As we drove some previous life memories came back to me and I remembered how in the 1990s I worked for an incompetent waste management company called Cory Environmental (I wrote some stories about them some time back) who had purchased some seriously unprofitable contracts in the North-East at Wansbeck and Castle Morpeth Councils and I chuckled to myself now as we drove through these two council districts and the towns of Morpeth and Blyth where the company had their depots and recalled just how disastrous the privatisation of public services had been at that time and continues to be even today.
Eventually we arrived at the coast at the fishing village of Craster with a sheltered harbour, with the tide out fishing boats resting up on the mud banks and lobster pots stacked on the quay ready to be taken out to sea later.
Do lobsters like bright colours I wondered?
From Craster there was a long walk to Dunstanburgh Castle, almost two miles as it turned out, but the weather was exceptionally fine and we made our way north along the coastal walk. A grassy stroll across a windswept headland and on the way we passed through flocks of sheep and herds of cows and as we stopped now and then to look out to sea over the salt stained black rocks decorated with vivid green seaweed and water polished barnacles I imagined the intrepid Vikings bearing down from the North Sea and sweeping westward across the land.
Dunstunburgh turned out to be a very fine Medieval Castle, ruined of course, collapsed into the sea in some parts and pillaged over the centuries for building stone for nearby Craster but I liked it, it has a nobleness and a sense of the ‘Wars of the Roses’. I forgot about the Vikings now and imagined a Baron’s army laying siege to the castle or a great Lord of the realm leading his men out to defend against Scottish invaders from the North or possibly from the South depending upon which direction they came from.

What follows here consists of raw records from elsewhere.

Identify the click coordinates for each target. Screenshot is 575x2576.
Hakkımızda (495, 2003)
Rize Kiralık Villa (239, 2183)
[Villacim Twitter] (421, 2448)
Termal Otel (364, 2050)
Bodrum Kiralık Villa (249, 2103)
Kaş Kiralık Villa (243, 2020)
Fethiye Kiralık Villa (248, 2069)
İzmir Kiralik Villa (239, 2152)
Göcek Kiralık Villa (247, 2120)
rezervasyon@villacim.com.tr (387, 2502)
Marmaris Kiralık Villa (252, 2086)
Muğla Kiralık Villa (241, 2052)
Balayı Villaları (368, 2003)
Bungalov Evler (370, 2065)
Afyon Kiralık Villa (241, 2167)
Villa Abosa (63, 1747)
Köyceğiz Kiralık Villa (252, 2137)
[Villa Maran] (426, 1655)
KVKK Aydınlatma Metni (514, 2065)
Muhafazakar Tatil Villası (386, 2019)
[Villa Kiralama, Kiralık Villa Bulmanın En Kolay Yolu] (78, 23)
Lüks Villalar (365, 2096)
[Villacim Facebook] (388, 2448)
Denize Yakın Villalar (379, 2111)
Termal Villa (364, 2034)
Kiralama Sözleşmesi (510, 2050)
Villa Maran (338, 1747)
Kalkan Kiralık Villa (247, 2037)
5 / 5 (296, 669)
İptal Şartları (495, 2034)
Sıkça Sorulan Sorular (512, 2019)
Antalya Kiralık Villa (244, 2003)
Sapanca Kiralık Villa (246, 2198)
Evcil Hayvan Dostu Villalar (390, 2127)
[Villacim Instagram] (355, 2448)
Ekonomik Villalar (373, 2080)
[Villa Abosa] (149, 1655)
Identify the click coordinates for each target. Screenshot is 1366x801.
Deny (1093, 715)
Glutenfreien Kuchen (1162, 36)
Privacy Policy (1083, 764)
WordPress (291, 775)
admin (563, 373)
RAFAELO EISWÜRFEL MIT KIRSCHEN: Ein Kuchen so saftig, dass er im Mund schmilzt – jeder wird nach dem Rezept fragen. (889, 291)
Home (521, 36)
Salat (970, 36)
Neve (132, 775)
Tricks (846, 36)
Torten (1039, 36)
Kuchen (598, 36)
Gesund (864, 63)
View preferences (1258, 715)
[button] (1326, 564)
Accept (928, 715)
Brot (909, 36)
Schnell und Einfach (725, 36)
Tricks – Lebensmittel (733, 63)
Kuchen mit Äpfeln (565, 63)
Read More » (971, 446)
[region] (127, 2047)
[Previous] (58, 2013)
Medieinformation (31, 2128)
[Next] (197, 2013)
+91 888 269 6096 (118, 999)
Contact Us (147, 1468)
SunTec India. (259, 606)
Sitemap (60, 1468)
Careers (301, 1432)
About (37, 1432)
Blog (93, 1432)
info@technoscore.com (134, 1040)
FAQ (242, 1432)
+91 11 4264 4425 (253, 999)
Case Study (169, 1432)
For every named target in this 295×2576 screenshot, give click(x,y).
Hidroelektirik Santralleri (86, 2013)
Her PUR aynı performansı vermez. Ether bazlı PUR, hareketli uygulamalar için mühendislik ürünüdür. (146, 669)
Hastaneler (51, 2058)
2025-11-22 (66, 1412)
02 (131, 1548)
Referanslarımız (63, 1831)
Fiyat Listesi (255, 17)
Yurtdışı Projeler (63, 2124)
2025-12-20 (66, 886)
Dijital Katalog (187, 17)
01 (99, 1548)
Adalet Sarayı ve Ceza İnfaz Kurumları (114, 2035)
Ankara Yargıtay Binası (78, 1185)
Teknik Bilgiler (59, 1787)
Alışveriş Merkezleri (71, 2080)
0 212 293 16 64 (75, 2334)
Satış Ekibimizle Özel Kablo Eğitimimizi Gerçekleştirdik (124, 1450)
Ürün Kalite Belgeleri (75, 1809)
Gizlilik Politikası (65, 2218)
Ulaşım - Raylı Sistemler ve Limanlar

So we climbed the towers and the battlements and walked through the courtyards which are no longer there and then we took the two mile walk back to the car park and began our journey back to Whitley Bay and the caravan park. Still determined to get full value from our recent National trust membership we stopped en-route at the stately home at Wallington.
I was pleased that we hadn’t driven too far out of our way because although it made for a convenient stop and there was a fine house and extensive grounds to explore it wasn’t especially thrilling but at least we were closing in now on break-even on the cost of our National Trust annual membership.
It was Father’s Day and everywhere was rather busy but we didn’t expect to see long untidy line of people queuing up outside a pastry shop in the small town of Seaton Delaval. We were intrigued by that and although we didn’t have the patience to investigate right now we made a note to return possibly the next day.
(We did that and it turned out to be an Italian bakery with the most delicious vanilla ice cream made from a secret recipe from Tuscany, which apparently draws people in from miles around).
Rather unimaginatively we ended the day at St Mary’s Lighthouse where we just sat with the local people who regularly turn up here at high tide and watch and see if any unsuspecting tourists get cut off and have to either swim for it or spend the night on the island.